* _TASK DETAILS_:
Exactly as written, restate the material below from its first line through the line containing "Contact Us (1450, 194)", and stop there.

* _SUPPLIED DATA_:
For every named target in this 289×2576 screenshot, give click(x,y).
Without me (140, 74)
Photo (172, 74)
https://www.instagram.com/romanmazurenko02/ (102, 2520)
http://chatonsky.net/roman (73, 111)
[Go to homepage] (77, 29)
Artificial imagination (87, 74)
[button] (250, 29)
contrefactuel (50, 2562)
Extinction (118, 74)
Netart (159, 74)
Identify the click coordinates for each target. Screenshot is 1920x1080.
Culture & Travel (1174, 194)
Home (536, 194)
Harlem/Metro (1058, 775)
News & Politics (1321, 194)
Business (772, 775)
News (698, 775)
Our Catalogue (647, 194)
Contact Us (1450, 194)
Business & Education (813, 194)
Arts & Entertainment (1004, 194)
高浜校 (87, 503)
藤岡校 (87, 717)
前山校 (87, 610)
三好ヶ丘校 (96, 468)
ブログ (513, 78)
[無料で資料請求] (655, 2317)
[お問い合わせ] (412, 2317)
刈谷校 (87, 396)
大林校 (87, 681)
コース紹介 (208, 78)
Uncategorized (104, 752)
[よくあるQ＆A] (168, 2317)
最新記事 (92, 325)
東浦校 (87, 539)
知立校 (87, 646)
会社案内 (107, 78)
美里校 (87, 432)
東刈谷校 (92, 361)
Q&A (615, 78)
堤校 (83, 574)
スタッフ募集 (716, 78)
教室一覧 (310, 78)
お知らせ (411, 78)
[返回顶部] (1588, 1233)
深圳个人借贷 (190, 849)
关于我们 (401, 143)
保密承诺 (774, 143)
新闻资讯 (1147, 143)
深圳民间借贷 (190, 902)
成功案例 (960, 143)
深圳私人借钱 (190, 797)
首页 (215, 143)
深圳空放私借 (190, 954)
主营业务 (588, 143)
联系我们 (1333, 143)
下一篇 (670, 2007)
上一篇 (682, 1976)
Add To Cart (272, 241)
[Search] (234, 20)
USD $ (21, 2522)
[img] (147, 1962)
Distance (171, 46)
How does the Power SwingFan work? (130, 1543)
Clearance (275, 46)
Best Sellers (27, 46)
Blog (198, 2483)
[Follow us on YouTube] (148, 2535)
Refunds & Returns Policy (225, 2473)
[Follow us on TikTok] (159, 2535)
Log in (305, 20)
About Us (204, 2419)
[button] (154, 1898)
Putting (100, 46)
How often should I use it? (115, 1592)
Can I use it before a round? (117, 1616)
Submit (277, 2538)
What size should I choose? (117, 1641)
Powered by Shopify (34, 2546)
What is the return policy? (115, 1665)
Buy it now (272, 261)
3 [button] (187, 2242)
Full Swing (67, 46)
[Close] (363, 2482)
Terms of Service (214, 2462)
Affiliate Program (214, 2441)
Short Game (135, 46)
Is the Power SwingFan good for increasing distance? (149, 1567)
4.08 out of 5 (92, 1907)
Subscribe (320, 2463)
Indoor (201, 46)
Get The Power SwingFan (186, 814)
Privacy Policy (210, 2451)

* _RESPONSE TO THE TASK_:
For every named target in this 289×2576 screenshot, give click(x,y).
Without me (140, 74)
Photo (172, 74)
https://www.instagram.com/romanmazurenko02/ (102, 2520)
http://chatonsky.net/roman (73, 111)
[Go to homepage] (77, 29)
Artificial imagination (87, 74)
[button] (250, 29)
contrefactuel (50, 2562)
Extinction (118, 74)
Netart (159, 74)
Identify the click coordinates for each target. Screenshot is 1920x1080.
Culture & Travel (1174, 194)
Home (536, 194)
Harlem/Metro (1058, 775)
News & Politics (1321, 194)
Business (772, 775)
News (698, 775)
Our Catalogue (647, 194)
Contact Us (1450, 194)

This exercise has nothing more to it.